• [Text block]
Of the trio, the 43-year-old Mr. Porporati has followed the most unusual course to Venice. An
intellectual who started out with little interest in making films, Mr. Porporati, a native of Rome, made a
name for himself with a pair of acclaimed but weighty novels, "La Felicit Impura" ("Impure Happiness")
in 1990 and "Nessun Dolore" ("No Pain") three years later. Soon after, he began dabbling in
screenwriting and then dedicated himself full-time to the craft. In 2001, he directed his first film, the
well-received "La Sole Negli Occhi" ("The Sun in the Eyes"), a Dostoevskian story of a troubled son
who murders his father.

"Il Dolce e L'Amaro" ("The Sweet and the Bitter"), Mr. Porporati's second film, had its world premiere
Tuesday on the Venice Lido. The movie is a psychological examination of Saro Scordia (played by
Luigi Lo Cascio), a small-time member of the Sicilian Mafia who turns into an informer in order to
build a life with Ada (
Donatella Finocchiaro), who left him and moved north because she didn't
approve of his life of crime.The film's title refers to a Sicilian adage about accepting fate -- based on the
idea that life offers things "sweet and bitter" and that a person must accept both.

Mr. Porporati spoke with
Eric J. Lyman on the sidelines of the Venice Film Festival.

Q: How did this film come about? Is it inspired by a true story or fictional?

There are a lot of real stories that combined to inspire it. I didn't want to base it on one story because if
you do that you're sure to get it wrong. But if you base it on pieces of many stories then you can
capture an element of the truth.

    Q: Tell me about some of the real stories the film is based on.

    Well, there are the stories about [Giovanni] Falcone and [Paolo] Borsallino
    [two anti-Mafia magistrates assassinated in Sicily in 1992] and many other
    less-known judges who were murdered. But the stories that interested me
    the most were about Mafia informers. To make this film I read many, many
    biographies of these people and one common denominator in their stories is
    that after they become informers and go into hiding there comes an
    unavoidable crisis of self-doubt.

    Q: Why are filmmakers so attracted to telling stories involving the Mafia?

• [Listing]

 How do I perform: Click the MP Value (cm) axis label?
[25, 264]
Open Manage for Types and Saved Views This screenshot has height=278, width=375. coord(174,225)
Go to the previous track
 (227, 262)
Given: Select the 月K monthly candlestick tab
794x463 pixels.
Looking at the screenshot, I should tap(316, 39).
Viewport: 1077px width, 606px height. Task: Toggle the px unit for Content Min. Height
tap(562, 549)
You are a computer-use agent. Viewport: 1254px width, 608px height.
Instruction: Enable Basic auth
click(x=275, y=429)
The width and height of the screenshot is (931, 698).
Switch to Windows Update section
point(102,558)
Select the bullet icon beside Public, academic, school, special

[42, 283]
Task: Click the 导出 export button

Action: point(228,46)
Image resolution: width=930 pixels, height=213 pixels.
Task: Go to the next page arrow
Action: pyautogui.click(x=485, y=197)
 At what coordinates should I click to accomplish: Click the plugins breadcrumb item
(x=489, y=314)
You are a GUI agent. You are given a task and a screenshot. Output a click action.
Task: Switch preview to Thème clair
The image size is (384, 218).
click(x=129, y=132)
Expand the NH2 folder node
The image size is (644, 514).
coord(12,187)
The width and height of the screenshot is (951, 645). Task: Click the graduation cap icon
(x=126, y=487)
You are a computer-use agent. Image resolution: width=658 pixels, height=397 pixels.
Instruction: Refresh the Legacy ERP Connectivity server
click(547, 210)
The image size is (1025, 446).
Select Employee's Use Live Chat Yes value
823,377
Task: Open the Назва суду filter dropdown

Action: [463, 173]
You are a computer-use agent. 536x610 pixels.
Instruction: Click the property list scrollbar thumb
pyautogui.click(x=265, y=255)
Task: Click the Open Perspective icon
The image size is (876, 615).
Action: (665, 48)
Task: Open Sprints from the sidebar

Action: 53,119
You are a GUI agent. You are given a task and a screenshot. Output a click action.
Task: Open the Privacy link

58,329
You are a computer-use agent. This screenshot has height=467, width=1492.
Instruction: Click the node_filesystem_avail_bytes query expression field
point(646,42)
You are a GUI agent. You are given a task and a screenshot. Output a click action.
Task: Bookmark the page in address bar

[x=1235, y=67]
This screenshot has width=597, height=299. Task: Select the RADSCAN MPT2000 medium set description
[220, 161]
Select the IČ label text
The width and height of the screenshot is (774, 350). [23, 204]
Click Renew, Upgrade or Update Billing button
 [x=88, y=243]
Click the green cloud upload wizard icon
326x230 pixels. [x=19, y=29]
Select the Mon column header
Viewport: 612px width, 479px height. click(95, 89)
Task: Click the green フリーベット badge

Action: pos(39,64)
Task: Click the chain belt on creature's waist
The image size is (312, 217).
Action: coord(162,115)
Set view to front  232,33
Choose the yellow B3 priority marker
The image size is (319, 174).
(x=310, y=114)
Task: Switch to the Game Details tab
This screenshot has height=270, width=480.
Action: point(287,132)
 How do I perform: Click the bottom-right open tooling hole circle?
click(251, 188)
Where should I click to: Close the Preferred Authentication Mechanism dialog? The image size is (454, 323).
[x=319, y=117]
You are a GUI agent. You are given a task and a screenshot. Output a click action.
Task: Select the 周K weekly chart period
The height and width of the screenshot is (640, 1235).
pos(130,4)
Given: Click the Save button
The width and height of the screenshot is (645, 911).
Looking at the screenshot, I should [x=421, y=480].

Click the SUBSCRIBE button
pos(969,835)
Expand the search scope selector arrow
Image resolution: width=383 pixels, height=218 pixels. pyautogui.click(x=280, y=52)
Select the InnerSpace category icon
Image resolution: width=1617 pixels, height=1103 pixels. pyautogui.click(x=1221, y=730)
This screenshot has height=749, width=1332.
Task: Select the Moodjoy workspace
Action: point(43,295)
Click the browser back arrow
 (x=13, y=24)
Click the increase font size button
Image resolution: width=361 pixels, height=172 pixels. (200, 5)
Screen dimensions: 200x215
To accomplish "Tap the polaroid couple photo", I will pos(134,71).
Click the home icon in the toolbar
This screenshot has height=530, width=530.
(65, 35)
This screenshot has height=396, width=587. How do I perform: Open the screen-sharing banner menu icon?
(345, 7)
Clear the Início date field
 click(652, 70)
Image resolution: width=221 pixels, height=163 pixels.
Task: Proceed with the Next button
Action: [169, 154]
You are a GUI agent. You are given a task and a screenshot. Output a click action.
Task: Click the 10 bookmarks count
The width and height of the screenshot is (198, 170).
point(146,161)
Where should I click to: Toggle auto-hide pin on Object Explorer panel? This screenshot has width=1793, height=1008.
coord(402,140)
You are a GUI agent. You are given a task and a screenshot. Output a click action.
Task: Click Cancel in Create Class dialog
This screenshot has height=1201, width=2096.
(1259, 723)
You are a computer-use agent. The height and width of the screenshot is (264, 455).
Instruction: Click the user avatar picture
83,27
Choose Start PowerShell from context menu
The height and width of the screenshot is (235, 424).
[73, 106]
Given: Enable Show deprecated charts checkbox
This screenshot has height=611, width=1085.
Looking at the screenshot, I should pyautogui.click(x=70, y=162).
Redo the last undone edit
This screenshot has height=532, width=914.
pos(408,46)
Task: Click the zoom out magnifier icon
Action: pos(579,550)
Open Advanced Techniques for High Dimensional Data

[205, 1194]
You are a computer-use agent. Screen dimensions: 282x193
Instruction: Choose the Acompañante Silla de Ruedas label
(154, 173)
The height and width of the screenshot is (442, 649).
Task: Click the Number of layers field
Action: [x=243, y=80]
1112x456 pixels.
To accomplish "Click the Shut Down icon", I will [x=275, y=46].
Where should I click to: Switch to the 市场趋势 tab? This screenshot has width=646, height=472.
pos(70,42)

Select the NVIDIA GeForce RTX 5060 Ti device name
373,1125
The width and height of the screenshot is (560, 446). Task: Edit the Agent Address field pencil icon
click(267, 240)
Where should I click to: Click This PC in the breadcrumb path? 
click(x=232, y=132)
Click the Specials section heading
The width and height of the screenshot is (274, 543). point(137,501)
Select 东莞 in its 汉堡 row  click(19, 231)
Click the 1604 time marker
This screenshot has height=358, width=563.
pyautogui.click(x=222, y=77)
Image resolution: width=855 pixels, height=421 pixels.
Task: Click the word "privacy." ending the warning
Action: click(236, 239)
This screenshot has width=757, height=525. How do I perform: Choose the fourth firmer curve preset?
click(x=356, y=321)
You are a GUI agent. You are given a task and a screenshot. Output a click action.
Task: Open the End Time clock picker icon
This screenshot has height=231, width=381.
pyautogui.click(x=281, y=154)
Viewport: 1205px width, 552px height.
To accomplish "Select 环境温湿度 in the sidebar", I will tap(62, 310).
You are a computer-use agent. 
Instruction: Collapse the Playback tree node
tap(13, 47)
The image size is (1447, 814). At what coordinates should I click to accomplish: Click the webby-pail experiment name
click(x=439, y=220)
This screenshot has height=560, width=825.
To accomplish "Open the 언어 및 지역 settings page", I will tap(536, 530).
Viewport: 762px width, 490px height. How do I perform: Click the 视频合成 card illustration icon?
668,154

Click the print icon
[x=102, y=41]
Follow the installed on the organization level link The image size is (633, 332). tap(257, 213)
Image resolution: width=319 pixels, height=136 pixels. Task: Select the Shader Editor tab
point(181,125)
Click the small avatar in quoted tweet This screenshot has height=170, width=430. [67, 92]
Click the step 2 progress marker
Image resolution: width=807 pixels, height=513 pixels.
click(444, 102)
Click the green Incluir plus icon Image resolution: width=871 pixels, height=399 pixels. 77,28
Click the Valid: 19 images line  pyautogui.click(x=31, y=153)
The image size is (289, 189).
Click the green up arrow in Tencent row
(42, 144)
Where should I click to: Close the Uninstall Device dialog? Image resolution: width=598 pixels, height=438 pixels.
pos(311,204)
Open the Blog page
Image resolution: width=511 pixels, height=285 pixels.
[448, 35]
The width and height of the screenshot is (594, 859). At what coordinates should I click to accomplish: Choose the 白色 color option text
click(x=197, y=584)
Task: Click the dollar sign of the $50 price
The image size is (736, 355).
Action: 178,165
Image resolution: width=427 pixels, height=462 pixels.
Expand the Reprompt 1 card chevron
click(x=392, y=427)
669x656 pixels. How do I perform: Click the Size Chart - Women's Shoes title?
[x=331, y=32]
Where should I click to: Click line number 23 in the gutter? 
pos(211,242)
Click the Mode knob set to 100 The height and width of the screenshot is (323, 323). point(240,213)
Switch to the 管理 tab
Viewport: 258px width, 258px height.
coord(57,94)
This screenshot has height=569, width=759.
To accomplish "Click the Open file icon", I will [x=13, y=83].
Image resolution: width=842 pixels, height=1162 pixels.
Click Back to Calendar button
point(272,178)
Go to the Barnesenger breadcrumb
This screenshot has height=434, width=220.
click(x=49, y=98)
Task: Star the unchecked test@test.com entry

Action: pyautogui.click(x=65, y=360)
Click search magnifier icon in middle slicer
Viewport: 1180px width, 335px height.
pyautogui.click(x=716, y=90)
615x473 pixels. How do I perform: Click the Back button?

• [Task instructions]
1) Answer these from the Porporati text:
(a) Where is Mr. Porporati from?
(b) Who plays Saro Scordia?
(c) In what year did Mr. Porporati direct his first film?
2) Turn the paragraph of the Porporati text that begins "Il Dolce e L'Amaro" into a short bulleted list that keeps its main facts.
The records have nothing to do with what comes next.

• [Task answers]
1)
(a) Rome
(b) Luigi Lo Cascio
(c) 2001

2)
- "Il Dolce e L'Amaro" ("The Sweet and the Bitter") is Mr. Porporati's second film. It had its world premiere Tuesday on the Venice Lido.
- It is a psychological study of Saro Scordia (Luigi Lo Cascio), a small-time Sicilian Mafia member who becomes an informer.
- He does this to build a life with Ada (Donatella Finocchiaro), who left him and moved north because she disapproved of his life of crime.
- The title comes from a Sicilian saying about accepting fate. Life offers things "sweet and bitter," and a person must accept both.